When a solution is submitted, we use axe-core to run an automated audit of your code.

This picks out common accessibility issues like not using semantic HTML and not having proper heading hierarchies, among others.

This automated audit is fairly surface level, so we encourage to you review the project and code in more detail with accessibility best practices in mind.

How does the CSS report work?

When a solution is submitted, we use stylelint to run an automated check on the CSS code.

We've added some of our own linting rules based on recommended best practices. These rules are prefixed with frontend-mentor/ which you'll see at the top of each issue in the report.

The report will audit all CSS, SCSS and Less files in your repository.

How does the HTML validation report work?

When a solution is submitted, we use html-validate to run an automated check on the HTML code.

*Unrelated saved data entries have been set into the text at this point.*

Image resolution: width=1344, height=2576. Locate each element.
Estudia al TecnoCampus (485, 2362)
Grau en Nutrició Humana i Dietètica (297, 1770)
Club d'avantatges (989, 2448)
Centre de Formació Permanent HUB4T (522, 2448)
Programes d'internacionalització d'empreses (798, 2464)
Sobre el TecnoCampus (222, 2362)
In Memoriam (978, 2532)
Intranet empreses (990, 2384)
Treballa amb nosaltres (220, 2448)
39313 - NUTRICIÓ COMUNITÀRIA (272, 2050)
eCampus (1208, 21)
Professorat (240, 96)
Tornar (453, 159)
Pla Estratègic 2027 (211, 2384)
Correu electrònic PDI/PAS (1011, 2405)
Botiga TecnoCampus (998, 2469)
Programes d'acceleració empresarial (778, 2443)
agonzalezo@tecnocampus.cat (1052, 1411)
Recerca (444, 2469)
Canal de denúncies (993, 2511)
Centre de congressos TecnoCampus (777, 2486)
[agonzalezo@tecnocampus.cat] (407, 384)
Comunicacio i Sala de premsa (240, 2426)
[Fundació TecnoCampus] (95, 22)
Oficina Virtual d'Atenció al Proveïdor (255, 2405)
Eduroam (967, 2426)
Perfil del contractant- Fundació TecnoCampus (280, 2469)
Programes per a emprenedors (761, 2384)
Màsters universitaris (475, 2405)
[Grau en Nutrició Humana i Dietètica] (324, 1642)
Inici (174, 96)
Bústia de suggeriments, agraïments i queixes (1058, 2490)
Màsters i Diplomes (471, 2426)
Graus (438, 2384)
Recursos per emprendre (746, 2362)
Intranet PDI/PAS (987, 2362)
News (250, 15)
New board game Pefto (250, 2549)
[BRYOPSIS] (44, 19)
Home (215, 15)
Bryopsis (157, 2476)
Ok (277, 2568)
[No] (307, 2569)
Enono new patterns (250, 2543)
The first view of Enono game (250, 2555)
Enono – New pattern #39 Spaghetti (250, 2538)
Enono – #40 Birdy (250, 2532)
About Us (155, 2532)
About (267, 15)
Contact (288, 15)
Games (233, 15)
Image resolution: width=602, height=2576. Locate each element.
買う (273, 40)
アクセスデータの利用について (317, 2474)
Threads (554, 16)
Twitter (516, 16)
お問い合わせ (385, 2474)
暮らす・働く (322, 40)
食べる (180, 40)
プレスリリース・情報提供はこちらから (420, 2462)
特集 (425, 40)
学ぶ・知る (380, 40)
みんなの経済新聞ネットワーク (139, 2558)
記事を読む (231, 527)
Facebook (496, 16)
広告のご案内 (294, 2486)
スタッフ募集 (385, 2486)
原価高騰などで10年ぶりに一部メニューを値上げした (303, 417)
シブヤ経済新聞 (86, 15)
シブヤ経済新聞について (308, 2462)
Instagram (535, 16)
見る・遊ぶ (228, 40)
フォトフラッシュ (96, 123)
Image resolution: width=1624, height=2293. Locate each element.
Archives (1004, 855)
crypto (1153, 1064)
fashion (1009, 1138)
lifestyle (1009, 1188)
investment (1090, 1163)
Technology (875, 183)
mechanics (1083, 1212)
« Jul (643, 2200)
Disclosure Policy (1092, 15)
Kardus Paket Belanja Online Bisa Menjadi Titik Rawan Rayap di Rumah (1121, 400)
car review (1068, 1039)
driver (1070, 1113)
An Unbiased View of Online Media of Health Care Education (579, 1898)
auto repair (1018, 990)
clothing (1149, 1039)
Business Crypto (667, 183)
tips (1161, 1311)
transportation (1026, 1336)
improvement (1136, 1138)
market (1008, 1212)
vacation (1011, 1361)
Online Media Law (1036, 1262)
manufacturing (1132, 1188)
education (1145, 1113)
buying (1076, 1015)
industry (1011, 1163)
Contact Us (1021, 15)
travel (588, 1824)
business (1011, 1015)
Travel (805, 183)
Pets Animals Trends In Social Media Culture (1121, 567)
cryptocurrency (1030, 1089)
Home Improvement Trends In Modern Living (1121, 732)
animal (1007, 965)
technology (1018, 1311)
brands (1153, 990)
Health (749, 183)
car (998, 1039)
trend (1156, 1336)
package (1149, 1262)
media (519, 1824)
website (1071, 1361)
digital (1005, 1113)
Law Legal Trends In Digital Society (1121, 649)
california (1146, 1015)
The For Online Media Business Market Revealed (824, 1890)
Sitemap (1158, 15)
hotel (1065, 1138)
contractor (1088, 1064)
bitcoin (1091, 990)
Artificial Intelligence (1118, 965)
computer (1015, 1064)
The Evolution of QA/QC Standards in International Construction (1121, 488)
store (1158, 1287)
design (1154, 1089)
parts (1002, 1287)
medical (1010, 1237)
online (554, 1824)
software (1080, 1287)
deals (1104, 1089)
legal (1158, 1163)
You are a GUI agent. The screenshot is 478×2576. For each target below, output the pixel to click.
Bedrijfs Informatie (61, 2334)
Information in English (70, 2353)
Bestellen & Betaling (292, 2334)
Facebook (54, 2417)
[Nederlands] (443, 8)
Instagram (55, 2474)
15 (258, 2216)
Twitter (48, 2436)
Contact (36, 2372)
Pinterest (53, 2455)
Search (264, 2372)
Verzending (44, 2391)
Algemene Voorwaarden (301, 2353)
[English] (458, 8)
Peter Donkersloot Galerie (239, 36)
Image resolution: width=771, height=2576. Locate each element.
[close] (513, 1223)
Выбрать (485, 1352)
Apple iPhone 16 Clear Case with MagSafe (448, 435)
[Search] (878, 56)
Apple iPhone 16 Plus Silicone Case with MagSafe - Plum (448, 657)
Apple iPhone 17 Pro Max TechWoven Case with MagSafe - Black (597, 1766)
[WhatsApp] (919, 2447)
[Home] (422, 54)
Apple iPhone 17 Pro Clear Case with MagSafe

The report picks out common HTML issues such as not using headings within section elements and incorrect nesting of elements, among others.

Note that the report can pick up “invalid” attributes, which some frameworks automatically add to the HTML. These attributes are crucial for how the frameworks function, although they’re technically not valid HTML. As such, some projects can show up with many HTML validation errors, which are benign and are a necessary part of the framework.

How does the JavaScript validation report work?

When a solution is submitted, we use eslint to run an automated check on the JavaScript code.

The report picks out common JavaScript issues such as not using semicolons and using var instead of let or const, among others.

The report will audit all JS and JSX files in your repository. We currently do not support Typescript or other frontend frameworks.